On the whole, the error was not all that much, with the mean and median average error in the high forecast being 2.25 and 2.28, and that of the low forecast being 2.42 and 2.35 respectively.
Now, to look for trends within the data. In order to do so, I first created maps with colored dots to represent each city and its forecast error to visually survey any trends. Based off these two maps, it initially seemed that perhaps the coasts were more regularly accurate than the middle of the country since most of the midwest was more lightly colored than the east, west, and south of the country, especially for the high forecast.

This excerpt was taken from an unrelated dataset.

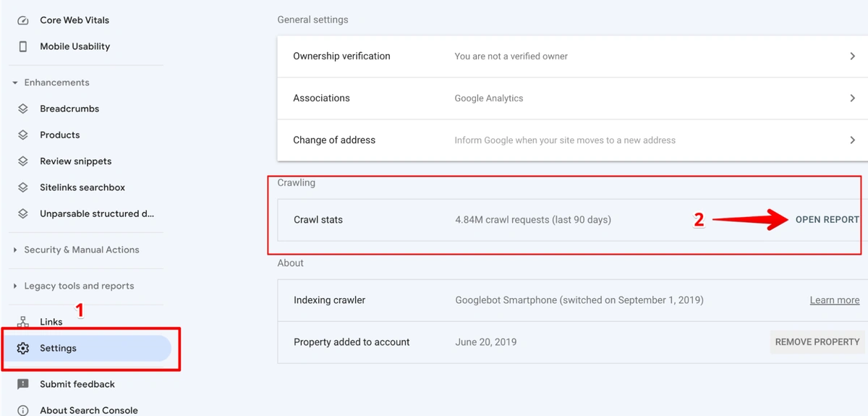Expand Legacy tools and reports section

pyautogui.click(x=15, y=286)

When I created a scatterplot to see if any linear trend following average forecast error and a city’s distance from the coast appeared. Looking at the high forecast error, there does appear to be a slight positive correlation between mean error and city distance from the coast. However, that is not the case for the low forecast error, as most error values are similar to one another regardless of distance from the coast.
This trend seen in the high forecast conceptually makes sense because there are not massive bodies of water near the center of the country, so the temperature is more subject to uncertainty. Water regulates the temperature of nearby land such as coastal cities, meaning their temperatures are likely easier to forecast than those of the midwest which don’t have the regulation of large bodies of water and are more affected by cold or warm fronts.
I also looked at the forecast error vs city latitude, which gave a similar graph to the previous one, just with a fuzzier trend, since places on the west coast or Texas are at larger latitudinal values. Latitude lines don’t affect cities in tangible ways, so I suspect the trend seen here is due to the distance from the coast as well.
Other possible explications for error (city longitude and elevation) were explored, but there were no clear trends between the variables.
Concerning the new element we were meant to use in this project, I do
not recall abs() being brought up in class. I used it` to
get the absolute value of the error.